Doherty, the young entrepreneur behind Superjam, and Coleman, the head of the TechCube project, went down a treat with the audience, though it was the chamber’s events executive who kept guests amused with her Marilyn Monroe-style poses for the awards photographer.
Downes says in her Linkedin entry that her “super power skills” are being “creative and able to get people profoundly excited about events”. She certainly deserved her bouquet at the end of the evening.
Coleman, who gave a slick presentation on Edinburgh’s current technology boom, is soon to announce that the TechCube project is moving from Summerhall near the Meadows to Argyle House in Lady Lawson Street because it has already outgrown the facility only a year or so after opening.
Ready to get on the ball
Plenty of time to brush up on all things sporting ahead of this year’s Sportschallenge quiz, which will be hosted by former Scottish international footballer Alan McInally and Sky Sports colleague Jim White.
The popular charity fundraiser is tipped to be a sell-out with 60 teams already signed up, according to headline sponsor Simmons & Company International, the energy finance adviser.
Maggie’s Aberdeen and Children’s Aid are two of the charities selected to receive funds raised by the Question of Sport-style quiz, which coincides with a black tie dinner at the Aberdeen Exhibition & Conference Centre in September. Sportschallenge 2013 raised in excess of £100,000.
Some tables are still available for bookings. Call Emma Anderson on 01224 202300 or e-mail [email protected]
Like father, like son
talk about practising what you preach. Roger Pedder, president of the European Family Businesses lobby group was in Edinburgh last week for a speaking event on the virtues of keeping it in the family.
Pedder is based in Brussels and was accompanied by his son William when he called in to see The Scotsman. It turns out that Pedder junior is the membership director of the Institute for Family Business, the UK version of dad’s organisation.
Still nuts for Krispy Kreme
Congratulations to Krispy Kreme’s Edinburgh outlet on reaching its first birthday. Last February’s opening triggered scenes of near-hysteria with mile-long queues of cars snaking towards the City Bypass. A visit last week by one sweet-toothed member of the business desk provided ample evidence that demand for the firm’s chocolate dreamcakes and cookie crunches hasn’t waned – though that may have had something to do with the launch of the love doughnut to celebrate Valentine’s Day.

**Information supplied:**
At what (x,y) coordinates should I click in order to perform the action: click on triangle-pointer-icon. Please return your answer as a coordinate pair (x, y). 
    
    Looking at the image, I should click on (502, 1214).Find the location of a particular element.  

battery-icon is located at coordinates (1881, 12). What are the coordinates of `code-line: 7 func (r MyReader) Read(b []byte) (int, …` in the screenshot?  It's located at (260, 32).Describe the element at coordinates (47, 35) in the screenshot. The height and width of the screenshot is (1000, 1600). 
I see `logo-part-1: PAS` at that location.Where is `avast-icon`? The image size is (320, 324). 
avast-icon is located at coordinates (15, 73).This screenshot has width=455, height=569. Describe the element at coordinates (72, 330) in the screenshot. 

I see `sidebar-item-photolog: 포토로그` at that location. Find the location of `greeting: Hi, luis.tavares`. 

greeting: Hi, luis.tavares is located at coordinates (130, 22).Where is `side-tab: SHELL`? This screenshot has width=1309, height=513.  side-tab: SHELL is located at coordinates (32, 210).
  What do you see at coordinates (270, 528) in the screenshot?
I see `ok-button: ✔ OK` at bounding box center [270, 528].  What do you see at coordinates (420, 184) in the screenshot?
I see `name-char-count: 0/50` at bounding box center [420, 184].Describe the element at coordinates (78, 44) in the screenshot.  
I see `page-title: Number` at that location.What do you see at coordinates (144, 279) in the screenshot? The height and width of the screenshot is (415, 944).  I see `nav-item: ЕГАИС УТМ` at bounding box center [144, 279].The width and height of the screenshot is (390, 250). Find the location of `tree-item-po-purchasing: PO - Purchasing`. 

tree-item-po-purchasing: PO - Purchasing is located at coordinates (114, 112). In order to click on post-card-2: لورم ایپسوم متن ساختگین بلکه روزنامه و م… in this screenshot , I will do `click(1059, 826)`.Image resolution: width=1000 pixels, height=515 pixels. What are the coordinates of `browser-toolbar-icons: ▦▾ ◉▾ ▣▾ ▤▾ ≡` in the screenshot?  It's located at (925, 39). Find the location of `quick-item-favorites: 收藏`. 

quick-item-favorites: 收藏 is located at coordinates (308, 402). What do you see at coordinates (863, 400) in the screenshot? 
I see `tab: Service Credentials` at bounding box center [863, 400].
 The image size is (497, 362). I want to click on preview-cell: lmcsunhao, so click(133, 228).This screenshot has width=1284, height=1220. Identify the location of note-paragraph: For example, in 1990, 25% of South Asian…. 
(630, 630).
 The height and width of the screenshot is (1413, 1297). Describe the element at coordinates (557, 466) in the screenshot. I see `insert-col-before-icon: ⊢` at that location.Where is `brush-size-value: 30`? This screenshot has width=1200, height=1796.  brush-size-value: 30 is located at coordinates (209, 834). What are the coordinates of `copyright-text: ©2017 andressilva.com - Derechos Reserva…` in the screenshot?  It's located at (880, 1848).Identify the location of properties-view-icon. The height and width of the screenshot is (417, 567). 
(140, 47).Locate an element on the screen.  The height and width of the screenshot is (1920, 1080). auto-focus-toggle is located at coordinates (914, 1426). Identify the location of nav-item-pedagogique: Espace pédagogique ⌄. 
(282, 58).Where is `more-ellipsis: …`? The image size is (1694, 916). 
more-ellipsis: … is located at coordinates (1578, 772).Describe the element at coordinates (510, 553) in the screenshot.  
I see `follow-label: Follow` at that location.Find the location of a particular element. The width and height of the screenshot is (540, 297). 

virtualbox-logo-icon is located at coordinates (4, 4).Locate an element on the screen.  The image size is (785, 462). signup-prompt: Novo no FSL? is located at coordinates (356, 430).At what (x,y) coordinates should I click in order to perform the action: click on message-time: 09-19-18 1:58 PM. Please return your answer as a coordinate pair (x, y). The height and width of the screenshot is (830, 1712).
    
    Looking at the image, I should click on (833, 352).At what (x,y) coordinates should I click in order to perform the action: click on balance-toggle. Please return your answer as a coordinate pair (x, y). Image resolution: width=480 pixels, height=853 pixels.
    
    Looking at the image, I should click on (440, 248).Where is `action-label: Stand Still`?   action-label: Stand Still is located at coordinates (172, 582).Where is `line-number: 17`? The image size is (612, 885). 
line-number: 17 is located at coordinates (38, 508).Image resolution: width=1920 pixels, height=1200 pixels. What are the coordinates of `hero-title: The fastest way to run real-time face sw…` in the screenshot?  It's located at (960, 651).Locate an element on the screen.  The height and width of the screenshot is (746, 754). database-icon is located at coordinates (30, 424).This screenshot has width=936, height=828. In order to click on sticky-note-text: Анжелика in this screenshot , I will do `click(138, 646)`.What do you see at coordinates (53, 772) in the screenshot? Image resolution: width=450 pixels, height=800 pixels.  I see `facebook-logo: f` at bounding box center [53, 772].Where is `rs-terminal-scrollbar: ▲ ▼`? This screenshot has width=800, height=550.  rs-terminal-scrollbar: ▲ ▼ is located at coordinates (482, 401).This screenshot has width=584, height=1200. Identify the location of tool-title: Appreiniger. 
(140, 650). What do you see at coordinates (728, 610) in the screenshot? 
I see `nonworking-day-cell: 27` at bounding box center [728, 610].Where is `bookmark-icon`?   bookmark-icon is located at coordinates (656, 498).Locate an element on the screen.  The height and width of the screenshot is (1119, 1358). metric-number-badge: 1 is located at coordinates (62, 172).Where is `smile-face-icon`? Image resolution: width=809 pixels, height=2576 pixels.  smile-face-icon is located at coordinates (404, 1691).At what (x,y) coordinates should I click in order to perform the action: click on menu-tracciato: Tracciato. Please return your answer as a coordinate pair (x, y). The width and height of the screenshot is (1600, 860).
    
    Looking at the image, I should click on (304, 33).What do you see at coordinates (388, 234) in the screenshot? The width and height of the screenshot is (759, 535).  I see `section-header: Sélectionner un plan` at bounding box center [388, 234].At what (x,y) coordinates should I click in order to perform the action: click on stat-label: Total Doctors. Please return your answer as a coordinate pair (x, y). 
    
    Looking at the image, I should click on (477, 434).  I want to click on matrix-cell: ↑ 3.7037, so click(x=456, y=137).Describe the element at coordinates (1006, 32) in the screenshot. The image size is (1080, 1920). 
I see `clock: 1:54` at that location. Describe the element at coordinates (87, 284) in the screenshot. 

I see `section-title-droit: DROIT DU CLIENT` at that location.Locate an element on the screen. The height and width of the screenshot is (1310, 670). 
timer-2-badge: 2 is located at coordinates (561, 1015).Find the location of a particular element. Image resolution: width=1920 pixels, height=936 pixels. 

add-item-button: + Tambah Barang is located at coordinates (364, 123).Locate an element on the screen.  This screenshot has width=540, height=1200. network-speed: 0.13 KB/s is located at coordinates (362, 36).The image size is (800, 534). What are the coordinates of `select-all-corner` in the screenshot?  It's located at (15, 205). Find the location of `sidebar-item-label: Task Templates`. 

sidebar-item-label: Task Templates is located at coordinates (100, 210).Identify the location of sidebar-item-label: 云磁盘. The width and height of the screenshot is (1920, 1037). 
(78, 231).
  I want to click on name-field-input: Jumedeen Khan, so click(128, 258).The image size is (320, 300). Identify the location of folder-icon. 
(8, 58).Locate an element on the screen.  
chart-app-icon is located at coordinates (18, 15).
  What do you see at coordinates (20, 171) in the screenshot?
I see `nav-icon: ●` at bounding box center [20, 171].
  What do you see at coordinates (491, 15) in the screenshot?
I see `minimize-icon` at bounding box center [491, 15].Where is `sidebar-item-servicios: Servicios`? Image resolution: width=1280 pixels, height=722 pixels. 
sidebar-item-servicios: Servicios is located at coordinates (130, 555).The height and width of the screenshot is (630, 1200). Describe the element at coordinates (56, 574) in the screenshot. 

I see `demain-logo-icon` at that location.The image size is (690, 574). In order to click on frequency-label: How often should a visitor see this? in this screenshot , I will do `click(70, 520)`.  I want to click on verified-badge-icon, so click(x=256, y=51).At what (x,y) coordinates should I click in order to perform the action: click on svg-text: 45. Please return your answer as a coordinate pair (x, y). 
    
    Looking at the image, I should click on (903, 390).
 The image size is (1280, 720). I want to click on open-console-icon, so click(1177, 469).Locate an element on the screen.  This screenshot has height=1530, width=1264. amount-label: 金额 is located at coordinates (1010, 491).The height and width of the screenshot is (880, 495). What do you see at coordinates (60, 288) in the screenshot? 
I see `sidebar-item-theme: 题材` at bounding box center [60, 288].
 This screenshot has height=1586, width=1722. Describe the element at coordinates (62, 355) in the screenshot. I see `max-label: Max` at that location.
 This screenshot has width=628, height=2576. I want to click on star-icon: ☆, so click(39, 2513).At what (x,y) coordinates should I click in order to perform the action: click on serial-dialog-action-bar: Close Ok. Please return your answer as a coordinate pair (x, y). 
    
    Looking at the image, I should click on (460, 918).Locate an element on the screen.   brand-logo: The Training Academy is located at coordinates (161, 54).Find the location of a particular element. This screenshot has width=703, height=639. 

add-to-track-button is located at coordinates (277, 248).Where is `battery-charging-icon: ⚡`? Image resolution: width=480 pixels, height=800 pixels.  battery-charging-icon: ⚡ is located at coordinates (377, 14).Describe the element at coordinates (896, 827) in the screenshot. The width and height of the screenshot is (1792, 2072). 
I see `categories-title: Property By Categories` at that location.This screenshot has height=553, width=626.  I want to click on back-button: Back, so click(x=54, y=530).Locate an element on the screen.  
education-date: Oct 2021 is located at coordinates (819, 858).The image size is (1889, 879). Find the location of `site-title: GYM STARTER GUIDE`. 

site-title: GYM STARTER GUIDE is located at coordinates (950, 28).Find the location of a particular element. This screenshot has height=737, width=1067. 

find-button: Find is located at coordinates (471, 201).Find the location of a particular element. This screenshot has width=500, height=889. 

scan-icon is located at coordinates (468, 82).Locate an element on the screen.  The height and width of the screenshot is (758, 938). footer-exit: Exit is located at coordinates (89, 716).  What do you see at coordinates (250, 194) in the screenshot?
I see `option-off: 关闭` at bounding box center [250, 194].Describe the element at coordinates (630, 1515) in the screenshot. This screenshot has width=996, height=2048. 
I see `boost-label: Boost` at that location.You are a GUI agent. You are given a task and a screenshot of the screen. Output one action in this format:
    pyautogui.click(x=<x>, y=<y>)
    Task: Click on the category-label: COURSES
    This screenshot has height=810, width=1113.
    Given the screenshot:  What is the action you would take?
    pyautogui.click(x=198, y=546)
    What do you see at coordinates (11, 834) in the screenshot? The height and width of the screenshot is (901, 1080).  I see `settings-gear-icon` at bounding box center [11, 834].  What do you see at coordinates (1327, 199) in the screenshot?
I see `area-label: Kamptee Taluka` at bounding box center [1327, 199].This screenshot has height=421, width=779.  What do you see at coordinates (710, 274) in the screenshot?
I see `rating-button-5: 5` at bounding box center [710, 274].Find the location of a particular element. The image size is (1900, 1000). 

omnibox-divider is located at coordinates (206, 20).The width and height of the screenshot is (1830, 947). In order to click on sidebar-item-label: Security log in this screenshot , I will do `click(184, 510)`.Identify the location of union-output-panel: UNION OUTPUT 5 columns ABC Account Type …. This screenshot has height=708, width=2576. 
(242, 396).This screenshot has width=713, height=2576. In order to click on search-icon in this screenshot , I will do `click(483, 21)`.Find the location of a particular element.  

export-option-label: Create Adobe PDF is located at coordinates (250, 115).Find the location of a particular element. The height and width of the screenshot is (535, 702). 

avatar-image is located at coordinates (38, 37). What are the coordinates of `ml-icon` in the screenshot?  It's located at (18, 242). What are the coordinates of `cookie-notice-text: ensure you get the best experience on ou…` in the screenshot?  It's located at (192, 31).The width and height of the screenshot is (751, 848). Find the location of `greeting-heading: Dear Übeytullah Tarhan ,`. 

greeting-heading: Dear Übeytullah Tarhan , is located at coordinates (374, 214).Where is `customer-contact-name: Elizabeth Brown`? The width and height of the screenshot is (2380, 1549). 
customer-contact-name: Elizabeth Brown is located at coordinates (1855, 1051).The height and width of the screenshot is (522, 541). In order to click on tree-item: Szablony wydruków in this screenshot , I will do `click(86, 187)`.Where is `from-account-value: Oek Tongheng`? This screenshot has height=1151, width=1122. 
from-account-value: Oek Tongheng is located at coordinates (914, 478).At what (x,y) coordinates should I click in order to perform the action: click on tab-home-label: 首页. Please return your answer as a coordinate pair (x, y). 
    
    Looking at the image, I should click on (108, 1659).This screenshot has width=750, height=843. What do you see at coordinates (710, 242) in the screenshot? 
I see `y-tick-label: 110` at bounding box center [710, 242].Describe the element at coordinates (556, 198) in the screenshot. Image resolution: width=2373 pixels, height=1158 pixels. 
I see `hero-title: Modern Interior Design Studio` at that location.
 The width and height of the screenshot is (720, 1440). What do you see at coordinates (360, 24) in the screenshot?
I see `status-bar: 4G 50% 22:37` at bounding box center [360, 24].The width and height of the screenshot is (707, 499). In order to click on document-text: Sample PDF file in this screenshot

**Exercise goal:** Please copy the part of the business column above starting at "Some tables are" and ending at "of dad’s organisation.", word for word.

**The completed task:**
Some tables are still available for bookings. Call Emma Anderson on 01224 202300 or e-mail [email protected]
Like father, like son
talk about practising what you preach. Roger Pedder, president of the European Family Businesses lobby group was in Edinburgh last week for a speaking event on the virtues of keeping it in the family.
Pedder is based in Brussels and was accompanied by his son William when he called in to see The Scotsman. It turns out that Pedder junior is the membership director of the Institute for Family Business, the UK version of dad’s organisation.